The EFF on Thursday unveiled the grand plan that is being used to remove President Cyril Ramaphosa from office this year!
First, the party planned to approach the courts to compel parliament to conduct an investigation into Ramaphosa’s alleged involvement in the cover-up of about R69m stolen from his Phala Phala farm two years ago.
This according to red beret leader Julius Malema, who said this forms part of building a solid case of an impeachment against the president.
Addressing the media on Thursday, Malema announced the party was also in talks with several “progressive” organisations on planning a national shutdown that seeks to remove Ramaphosa from office.
Malema says the national shutdown, the date of which has not been set, will not be an ordinary one.
“The nature and character of the national shutdown which the EFF will partake in will not be a candle holding and white flags type of shutdown. It will be a shutdown that will communicate that enough is enough. We cannot fold our arms and do nothing when our country is being sold to the dogs,” he said.
The shutdown will also seek to call for an end to load-shedding, the reduction of fuel prices, dissolution of the Eskom board amid load-shedding, the end to privatisation on state-owned entities and removal of police minister Bheki Cele amid rampant crime.
Malema admitted it will not be easy to unseat Ramaphosa and for this reason, he said the party would do things differently and approach all political parties represented in parliament including the DA and ANC.
To have the motion of no confidence pass, the party would need 201 votes.
“We are confident that the ANC people will accept that the motion of no-confidence must be put on the president if he does not step down.”
Malema has publicly said he would never vote with the DA on any issue. Asked if he did not think approaching it would not be futile exercise given their strained relations, he responded: “If the DA decides to vote against the motion of no-confidence, then the people of SA must decide what they want, but we are not going to fold our arms when we see open violation of the laws because we think we won’t get sufficient support, history will absolve us.”
Malema slammed National Assembly speaker Nosiviwe Mapisa-Nqakula’s refusal to set up an ad hoc committee to probe the Phala Phala matter — he described the rejection as defence of corruption.
The request, according to him, is justified as was the case into parliament’s probe into former Jacob Zuma’s Nkandla home.
“It was a parliamentary committee that went to Nkandla when we were shown the fire pool. We are not asking for something that has not been done before. We want to go to Phala Phala. We cannot hold the president to account properly if we don’t know what the bed looks like. We want to go to Phala Phala to check if those couches can hide money. There must be an inquiry.”
The president is yet to publicly explain his involvement in the theft. However, he is due to appear before the ANC’s integrity commission.

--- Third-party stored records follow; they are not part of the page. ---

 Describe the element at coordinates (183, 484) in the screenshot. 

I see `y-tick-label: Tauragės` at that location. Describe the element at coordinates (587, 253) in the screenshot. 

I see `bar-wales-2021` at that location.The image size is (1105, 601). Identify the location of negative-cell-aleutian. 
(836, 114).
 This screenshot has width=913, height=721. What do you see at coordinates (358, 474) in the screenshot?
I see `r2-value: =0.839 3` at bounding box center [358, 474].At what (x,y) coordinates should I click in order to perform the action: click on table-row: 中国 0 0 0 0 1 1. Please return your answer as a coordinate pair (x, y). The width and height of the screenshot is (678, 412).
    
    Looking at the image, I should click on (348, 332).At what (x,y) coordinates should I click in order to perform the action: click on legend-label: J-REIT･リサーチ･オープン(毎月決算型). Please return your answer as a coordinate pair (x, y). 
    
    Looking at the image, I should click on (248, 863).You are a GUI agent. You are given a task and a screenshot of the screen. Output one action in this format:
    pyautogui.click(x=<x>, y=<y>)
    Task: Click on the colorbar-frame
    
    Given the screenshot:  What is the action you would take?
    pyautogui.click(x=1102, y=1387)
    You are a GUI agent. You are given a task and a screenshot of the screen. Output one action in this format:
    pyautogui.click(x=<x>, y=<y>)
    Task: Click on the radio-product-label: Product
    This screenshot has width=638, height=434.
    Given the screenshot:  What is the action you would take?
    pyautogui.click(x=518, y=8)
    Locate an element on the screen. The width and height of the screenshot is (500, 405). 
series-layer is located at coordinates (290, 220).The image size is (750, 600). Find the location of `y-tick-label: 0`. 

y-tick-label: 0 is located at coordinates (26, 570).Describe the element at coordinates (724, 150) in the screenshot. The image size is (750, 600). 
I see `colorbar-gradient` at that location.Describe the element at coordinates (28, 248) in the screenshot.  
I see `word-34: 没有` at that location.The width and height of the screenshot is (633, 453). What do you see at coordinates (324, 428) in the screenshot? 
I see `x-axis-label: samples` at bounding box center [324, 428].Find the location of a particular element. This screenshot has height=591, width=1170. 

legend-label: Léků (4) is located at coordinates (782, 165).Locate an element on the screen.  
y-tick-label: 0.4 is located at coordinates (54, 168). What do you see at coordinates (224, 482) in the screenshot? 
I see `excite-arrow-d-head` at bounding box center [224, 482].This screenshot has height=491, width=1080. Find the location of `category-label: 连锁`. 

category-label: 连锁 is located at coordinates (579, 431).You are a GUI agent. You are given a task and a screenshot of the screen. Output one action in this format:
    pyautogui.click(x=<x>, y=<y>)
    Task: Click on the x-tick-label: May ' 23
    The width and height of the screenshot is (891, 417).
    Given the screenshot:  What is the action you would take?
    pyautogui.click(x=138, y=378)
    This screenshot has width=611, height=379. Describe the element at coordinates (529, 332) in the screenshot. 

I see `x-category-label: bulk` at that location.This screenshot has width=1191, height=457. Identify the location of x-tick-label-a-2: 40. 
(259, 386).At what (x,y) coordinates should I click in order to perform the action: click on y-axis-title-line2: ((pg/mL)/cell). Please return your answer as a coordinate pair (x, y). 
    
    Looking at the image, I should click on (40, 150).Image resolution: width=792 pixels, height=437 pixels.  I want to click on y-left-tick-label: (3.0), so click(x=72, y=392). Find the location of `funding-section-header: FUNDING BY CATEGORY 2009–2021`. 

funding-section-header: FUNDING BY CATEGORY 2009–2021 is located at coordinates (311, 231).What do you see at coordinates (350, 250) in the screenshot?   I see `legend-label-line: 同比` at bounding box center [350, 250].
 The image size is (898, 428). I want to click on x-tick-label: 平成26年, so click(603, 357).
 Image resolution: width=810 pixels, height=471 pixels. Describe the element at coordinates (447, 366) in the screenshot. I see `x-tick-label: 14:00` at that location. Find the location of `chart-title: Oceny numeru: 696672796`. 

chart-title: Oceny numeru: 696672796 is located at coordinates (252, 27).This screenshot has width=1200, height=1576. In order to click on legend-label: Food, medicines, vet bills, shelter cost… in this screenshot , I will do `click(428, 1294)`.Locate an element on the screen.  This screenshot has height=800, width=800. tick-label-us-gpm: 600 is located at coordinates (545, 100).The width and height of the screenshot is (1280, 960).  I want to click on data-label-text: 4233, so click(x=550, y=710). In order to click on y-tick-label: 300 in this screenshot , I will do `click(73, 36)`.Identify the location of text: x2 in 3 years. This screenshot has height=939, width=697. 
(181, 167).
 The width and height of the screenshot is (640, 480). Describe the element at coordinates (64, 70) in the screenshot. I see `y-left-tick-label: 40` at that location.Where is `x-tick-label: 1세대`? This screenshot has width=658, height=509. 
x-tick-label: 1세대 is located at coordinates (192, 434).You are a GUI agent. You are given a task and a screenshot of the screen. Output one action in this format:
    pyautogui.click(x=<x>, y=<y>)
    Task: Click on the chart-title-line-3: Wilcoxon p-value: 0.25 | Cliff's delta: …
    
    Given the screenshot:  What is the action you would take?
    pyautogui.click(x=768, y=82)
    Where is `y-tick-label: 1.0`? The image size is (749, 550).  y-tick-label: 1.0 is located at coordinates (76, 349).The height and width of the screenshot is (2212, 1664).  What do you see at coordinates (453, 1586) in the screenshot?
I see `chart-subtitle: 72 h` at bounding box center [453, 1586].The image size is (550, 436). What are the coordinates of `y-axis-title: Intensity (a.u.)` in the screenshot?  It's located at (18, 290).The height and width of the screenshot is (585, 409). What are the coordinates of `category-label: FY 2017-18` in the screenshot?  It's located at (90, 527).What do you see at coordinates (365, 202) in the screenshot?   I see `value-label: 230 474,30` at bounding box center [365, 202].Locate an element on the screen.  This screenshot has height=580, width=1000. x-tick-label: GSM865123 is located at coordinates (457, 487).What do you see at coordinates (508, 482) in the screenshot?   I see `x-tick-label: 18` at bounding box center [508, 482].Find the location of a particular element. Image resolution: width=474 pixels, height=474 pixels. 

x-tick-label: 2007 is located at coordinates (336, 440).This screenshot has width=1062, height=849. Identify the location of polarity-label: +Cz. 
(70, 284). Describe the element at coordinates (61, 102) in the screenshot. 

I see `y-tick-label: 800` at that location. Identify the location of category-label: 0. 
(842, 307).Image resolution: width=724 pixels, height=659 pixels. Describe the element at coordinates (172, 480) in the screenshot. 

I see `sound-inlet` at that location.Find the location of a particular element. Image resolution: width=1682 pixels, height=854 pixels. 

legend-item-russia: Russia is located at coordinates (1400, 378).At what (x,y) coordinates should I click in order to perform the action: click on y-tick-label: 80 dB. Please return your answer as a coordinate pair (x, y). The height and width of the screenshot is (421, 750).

Malema, however, claims he has done so and admitted guilt.
“Ramaphosa has confessed to his caucus, his own faction, that he’s got no defence on the money, that the money was illegal and therefore he must step-down. It is alleged others said he must not resign they will defend him,” Malema said.
Spokesperson for the ANC caucus in parliament Pemmy Majodina could not be reached for comment on the claims made by Malema at the time of publishing.
Malema further charged Ramaphosa had no reason not to answer because he has not been charged and could not hide behind the matter being in court (sub judice).
“The president has got no answer and has made that confession and there is a faction that feels that if he leaves, they are going to be a collateral damage.”